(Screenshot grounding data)
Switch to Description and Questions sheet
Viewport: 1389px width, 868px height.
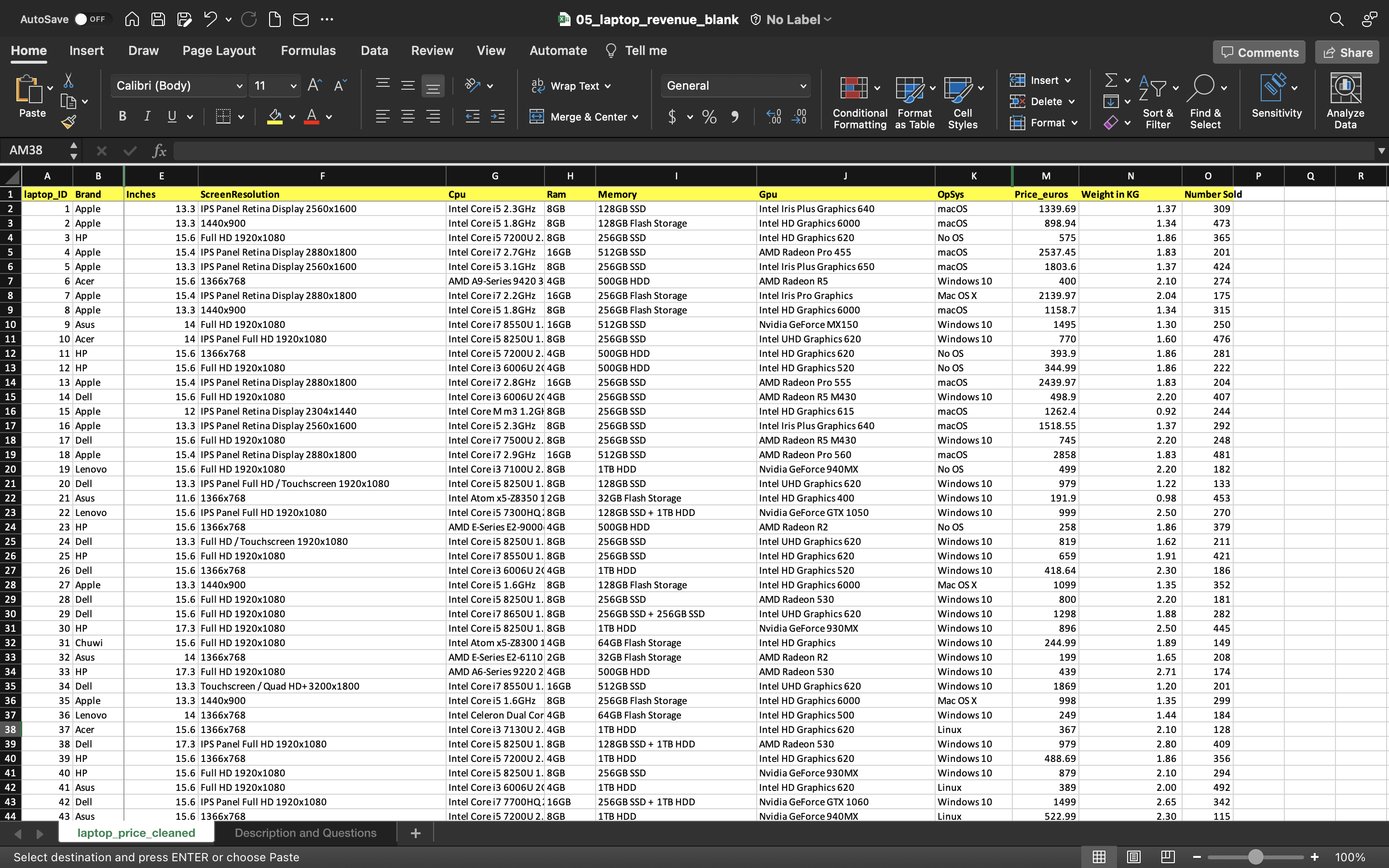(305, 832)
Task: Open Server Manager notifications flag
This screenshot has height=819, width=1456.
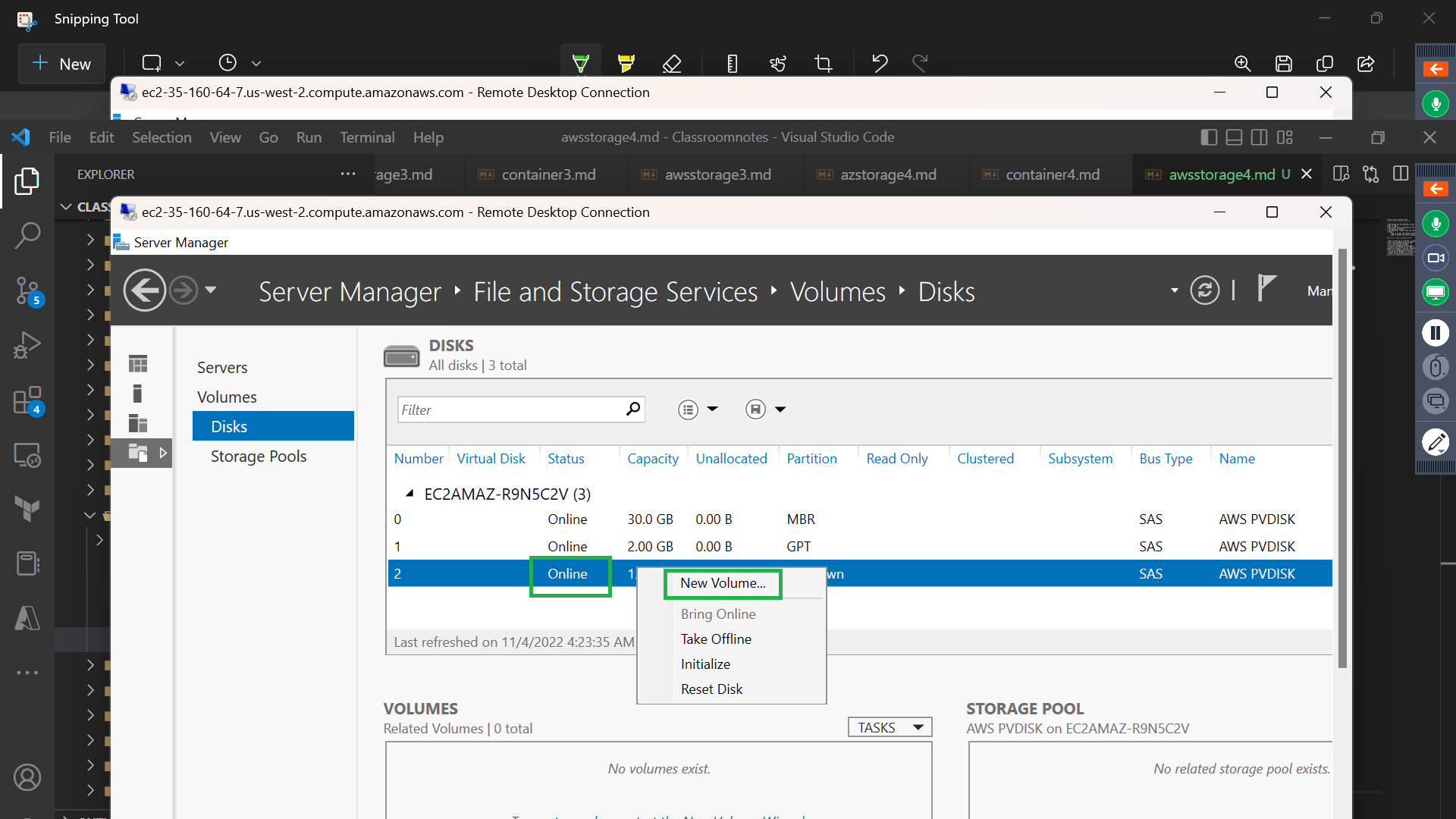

## [Exercise instructions]
Give again exactly the lines from the one holding "Viewport: 1389px width, 868px height." to the final line of the records, both ends included; any pictures stay out.

## [Exercise response]
Viewport: 1389px width, 868px height.
(305, 832)
Task: Open Server Manager notifications flag
This screenshot has height=819, width=1456.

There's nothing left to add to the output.